The best recommendation I can ever give for learning and internalizing the proper usage of articles is quite simple: reading. Pure and simple reading. Accompany that with writing, and over time you’ll see your article usage improve steadily. My best students, Russians who’ve had the same amounts and kinds of teaching as have other students with far shakier grasps of articles, all know English articles almost the same as if they were native speakers. When I interrogated them (without torture or cigar smoke blown into the eyes ;-)) about what made the difference, all of them had a frequent habit of reading extensively in English, and never ever just those wicked coursebooks that had been assigned to them. No. The real stuff. Good stuff, like novels and magazines and business books in English. Of course most students have a million and one reasons why they don’t have time for this kind of reading, and so, their English progress more often than not just languishes, despite trying to memorize tables, buying new “wonder method” English books, and so on.

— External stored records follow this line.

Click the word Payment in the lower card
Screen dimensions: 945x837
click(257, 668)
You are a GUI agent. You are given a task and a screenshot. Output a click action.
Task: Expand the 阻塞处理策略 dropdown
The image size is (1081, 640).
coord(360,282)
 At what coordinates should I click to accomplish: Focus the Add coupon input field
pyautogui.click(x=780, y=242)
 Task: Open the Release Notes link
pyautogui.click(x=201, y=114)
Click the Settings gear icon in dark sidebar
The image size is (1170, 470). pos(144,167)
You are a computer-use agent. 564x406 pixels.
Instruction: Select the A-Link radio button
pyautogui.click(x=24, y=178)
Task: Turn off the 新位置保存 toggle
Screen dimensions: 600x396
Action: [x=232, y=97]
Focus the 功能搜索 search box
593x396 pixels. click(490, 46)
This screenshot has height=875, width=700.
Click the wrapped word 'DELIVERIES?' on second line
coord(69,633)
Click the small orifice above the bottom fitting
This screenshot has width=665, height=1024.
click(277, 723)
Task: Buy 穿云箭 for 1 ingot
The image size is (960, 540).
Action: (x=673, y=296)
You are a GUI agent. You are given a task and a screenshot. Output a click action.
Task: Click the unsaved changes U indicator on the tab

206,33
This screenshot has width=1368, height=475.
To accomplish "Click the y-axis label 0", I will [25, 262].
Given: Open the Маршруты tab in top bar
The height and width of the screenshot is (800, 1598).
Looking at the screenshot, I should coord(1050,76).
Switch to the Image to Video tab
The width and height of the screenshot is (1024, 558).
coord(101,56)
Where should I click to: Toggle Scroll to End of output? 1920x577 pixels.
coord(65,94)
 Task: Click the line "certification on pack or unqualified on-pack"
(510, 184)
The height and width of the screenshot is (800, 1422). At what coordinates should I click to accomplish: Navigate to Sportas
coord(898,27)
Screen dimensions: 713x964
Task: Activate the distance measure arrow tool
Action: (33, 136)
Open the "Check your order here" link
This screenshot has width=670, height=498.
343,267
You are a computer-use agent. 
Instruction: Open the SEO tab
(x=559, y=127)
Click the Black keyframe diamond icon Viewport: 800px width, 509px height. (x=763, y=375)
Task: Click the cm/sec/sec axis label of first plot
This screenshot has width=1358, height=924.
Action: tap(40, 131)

Reading is the answer to so very many questions :slight_smile:

~Matthieux

How very true, but knowing the rules will not hurt either.

Actually, it can hurt, and I have had a number of students who could attest to that. In Russian schools, grammar-focused memorization is steadily and forcefully hammered into the minds of young souls, with the result that despite 6 to 8 years of English, and sometimes even more, many of these students can barely utter a few sentences of English, and often have great trouble when it comes to listening comprehension. Grammar tables and article rules are excellent for reference, and only for that, to be used to quench the fires of curiosity as they flame up during the natural course of learning, but not as a well to drink deeply from. My best students never memorized any list of article rules - I know, I’ve questioned them up and down about it.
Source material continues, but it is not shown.